The processor contains an optional DWT unit which provides a number of cycle counters.
The basic cycle counter DWT_CYCCNT increments on each clock cycle when the processor is not halted in debug state.
A variety of performance monitor counters are provided, which count the number of clock cycles during which the processor diverges from its usual behavior of executing one instruction per cycle. Most of these performance monitors account for cycles where no additional instruction is executed for one of a number of reasons:
DWT_CPICNT - additional cycles required to execute multi-cycle instructions and instruction fetch stalls
DWT_EXCCNT - cycles spent performing exception entry and exit procedures
DWT_SLEEPCNT - cycles spent sleeping
DWT_LSUCNT - cycles spent waiting for loads and stores to complete
There is also a performance monitor for cycles saved by "folded" instructions:
DWT_FOLDCNT - cycles saved by instructions which execute in zero cycles
So if the processor includes the DWT profiling counters, the instruction count can be calculated as:
# instructions = CYCCNT - CPICNT - EXCCNT - SLEEPCNT - LSUCNT + FOLDCNT
This result is architecturally defined to be approximate. See the section "Profiling counter accuracy" in the ARMv7-M Architecture Reference Manual for details.

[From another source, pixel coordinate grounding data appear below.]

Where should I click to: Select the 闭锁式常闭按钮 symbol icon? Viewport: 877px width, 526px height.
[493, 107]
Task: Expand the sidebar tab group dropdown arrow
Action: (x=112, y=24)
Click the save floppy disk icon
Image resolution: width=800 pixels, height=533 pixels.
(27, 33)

For a finished, packaged chip, if the chip includes an ETM module for instruction trace, a debugger connected to the trace port output should be able to count instructions exactly, because every instruction is reported in the streaming trace exported on the trace port. However, depending on the processor clock speed and the trace channel bandwidth, it is possible that there may be intermittent gaps in the trace stream due to trace channel capacity overload.
For chip designers who are running a logic simulation of the chip design using the RTL description of the processor, or using the Design Simulation Model (DSM), the exact instruction count can be observed by enabling the "tarmac" logging feature. This feature generates a text log file history of the processor activity during the simulation run. Designers can also enable the ETM interface of the processor (whether or not the ETM option is implemented in the design) and count the cycles where the ETMIVALID signal is asserted High.